> **Problem to work on**
Below are some entries. Output each one exactly as it appears.

*-*-*

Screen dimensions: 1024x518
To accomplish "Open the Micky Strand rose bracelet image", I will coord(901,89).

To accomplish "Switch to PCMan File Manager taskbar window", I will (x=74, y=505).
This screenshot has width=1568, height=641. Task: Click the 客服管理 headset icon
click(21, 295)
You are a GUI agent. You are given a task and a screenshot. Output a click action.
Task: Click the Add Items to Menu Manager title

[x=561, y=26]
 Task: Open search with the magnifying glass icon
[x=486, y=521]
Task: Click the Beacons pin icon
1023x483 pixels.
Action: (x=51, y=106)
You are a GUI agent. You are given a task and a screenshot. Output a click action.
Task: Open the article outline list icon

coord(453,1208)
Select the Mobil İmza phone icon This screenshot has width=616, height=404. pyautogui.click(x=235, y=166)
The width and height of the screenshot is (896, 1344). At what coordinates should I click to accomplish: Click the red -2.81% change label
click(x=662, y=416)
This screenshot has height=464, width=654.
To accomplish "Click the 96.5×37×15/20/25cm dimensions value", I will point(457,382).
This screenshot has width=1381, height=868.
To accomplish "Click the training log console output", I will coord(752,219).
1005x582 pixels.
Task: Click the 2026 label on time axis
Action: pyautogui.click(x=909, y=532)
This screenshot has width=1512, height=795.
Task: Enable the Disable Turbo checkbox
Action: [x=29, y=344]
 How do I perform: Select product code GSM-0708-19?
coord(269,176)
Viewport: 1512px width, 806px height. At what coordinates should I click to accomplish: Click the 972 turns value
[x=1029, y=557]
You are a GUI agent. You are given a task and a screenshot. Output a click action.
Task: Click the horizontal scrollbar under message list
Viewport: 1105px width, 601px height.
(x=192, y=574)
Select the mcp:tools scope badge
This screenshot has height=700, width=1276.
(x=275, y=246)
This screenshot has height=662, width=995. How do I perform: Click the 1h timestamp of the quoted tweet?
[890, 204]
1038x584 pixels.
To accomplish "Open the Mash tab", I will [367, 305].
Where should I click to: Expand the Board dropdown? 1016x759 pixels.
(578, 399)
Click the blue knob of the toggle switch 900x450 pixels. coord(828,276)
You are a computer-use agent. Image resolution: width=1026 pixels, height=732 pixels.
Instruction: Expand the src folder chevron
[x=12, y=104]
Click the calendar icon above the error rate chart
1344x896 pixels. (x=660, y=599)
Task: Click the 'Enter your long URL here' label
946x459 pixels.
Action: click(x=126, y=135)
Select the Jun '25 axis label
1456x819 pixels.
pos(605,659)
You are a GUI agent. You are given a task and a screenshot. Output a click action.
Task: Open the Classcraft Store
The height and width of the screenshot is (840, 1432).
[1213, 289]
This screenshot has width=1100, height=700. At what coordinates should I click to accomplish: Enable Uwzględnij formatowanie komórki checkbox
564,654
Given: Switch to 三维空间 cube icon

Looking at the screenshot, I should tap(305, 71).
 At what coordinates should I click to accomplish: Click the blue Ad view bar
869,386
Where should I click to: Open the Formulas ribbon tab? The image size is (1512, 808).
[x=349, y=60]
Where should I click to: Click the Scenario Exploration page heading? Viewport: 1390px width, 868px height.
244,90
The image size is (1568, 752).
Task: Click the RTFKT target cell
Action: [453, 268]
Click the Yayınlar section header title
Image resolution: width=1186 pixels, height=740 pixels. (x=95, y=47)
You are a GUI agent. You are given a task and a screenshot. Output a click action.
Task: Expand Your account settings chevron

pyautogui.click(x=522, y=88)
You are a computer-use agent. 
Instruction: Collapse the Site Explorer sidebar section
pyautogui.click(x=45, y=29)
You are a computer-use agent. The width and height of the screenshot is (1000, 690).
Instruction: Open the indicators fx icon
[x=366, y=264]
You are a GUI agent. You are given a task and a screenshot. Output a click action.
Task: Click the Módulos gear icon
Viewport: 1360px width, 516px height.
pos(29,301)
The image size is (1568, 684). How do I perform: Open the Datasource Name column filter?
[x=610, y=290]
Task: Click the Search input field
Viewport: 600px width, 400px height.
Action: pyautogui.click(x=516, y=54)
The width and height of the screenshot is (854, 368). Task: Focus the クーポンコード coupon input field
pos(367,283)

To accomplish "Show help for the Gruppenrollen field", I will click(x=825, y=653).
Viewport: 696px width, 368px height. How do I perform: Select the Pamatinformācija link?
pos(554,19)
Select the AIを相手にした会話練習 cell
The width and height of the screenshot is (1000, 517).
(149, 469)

*-*-*

> **Your response**
Screen dimensions: 1024x518
To accomplish "Open the Micky Strand rose bracelet image", I will coord(901,89).

To accomplish "Switch to PCMan File Manager taskbar window", I will (x=74, y=505).
This screenshot has width=1568, height=641. Task: Click the 客服管理 headset icon
click(21, 295)
You are a GUI agent. You are given a task and a screenshot. Output a click action.
Task: Click the Add Items to Menu Manager title

[x=561, y=26]
 Task: Open search with the magnifying glass icon
[x=486, y=521]
Task: Click the Beacons pin icon
1023x483 pixels.
Action: (x=51, y=106)
You are a GUI agent. You are given a task and a screenshot. Output a click action.
Task: Open the article outline list icon

coord(453,1208)
Select the Mobil İmza phone icon This screenshot has width=616, height=404. pyautogui.click(x=235, y=166)
The width and height of the screenshot is (896, 1344). At what coordinates should I click to accomplish: Click the red -2.81% change label
click(x=662, y=416)
This screenshot has height=464, width=654.
To accomplish "Click the 96.5×37×15/20/25cm dimensions value", I will point(457,382).
This screenshot has width=1381, height=868.
To accomplish "Click the training log console output", I will coord(752,219).
1005x582 pixels.
Task: Click the 2026 label on time axis
Action: pyautogui.click(x=909, y=532)
This screenshot has width=1512, height=795.
Task: Enable the Disable Turbo checkbox
Action: [x=29, y=344]
 How do I perform: Select product code GSM-0708-19?
coord(269,176)
Viewport: 1512px width, 806px height. At what coordinates should I click to accomplish: Click the 972 turns value
[x=1029, y=557]
You are a GUI agent. You are given a task and a screenshot. Output a click action.
Task: Click the horizontal scrollbar under message list
Viewport: 1105px width, 601px height.
(x=192, y=574)
Select the mcp:tools scope badge
This screenshot has height=700, width=1276.
(x=275, y=246)
This screenshot has height=662, width=995. How do I perform: Click the 1h timestamp of the quoted tweet?
[890, 204]
1038x584 pixels.
To accomplish "Open the Mash tab", I will [367, 305].
Where should I click to: Expand the Board dropdown? 1016x759 pixels.
(578, 399)
Click the blue knob of the toggle switch 900x450 pixels. coord(828,276)
You are a computer-use agent. Image resolution: width=1026 pixels, height=732 pixels.
Instruction: Expand the src folder chevron
[x=12, y=104]
Click the calendar icon above the error rate chart
1344x896 pixels. (x=660, y=599)
Task: Click the 'Enter your long URL here' label
946x459 pixels.
Action: click(x=126, y=135)
Select the Jun '25 axis label
1456x819 pixels.
pos(605,659)
You are a GUI agent. You are given a task and a screenshot. Output a click action.
Task: Open the Classcraft Store
The height and width of the screenshot is (840, 1432).
[1213, 289]
This screenshot has width=1100, height=700. At what coordinates should I click to accomplish: Enable Uwzględnij formatowanie komórki checkbox
564,654
Given: Switch to 三维空间 cube icon

Looking at the screenshot, I should tap(305, 71).
 At what coordinates should I click to accomplish: Click the blue Ad view bar
869,386
Where should I click to: Open the Formulas ribbon tab? The image size is (1512, 808).
[x=349, y=60]
Where should I click to: Click the Scenario Exploration page heading? Viewport: 1390px width, 868px height.
244,90
The image size is (1568, 752).
Task: Click the RTFKT target cell
Action: [453, 268]
Click the Yayınlar section header title
Image resolution: width=1186 pixels, height=740 pixels. (x=95, y=47)
You are a GUI agent. You are given a task and a screenshot. Output a click action.
Task: Expand Your account settings chevron

pyautogui.click(x=522, y=88)
You are a computer-use agent. 
Instruction: Collapse the Site Explorer sidebar section
pyautogui.click(x=45, y=29)
You are a computer-use agent. The width and height of the screenshot is (1000, 690).
Instruction: Open the indicators fx icon
[x=366, y=264]
You are a GUI agent. You are given a task and a screenshot. Output a click action.
Task: Click the Módulos gear icon
Viewport: 1360px width, 516px height.
pos(29,301)
The image size is (1568, 684). How do I perform: Open the Datasource Name column filter?
[x=610, y=290]
Task: Click the Search input field
Viewport: 600px width, 400px height.
Action: pyautogui.click(x=516, y=54)
The width and height of the screenshot is (854, 368). Task: Focus the クーポンコード coupon input field
pos(367,283)

To accomplish "Show help for the Gruppenrollen field", I will click(x=825, y=653).
Viewport: 696px width, 368px height. How do I perform: Select the Pamatinformācija link?
pos(554,19)
Select the AIを相手にした会話練習 cell
The width and height of the screenshot is (1000, 517).
(149, 469)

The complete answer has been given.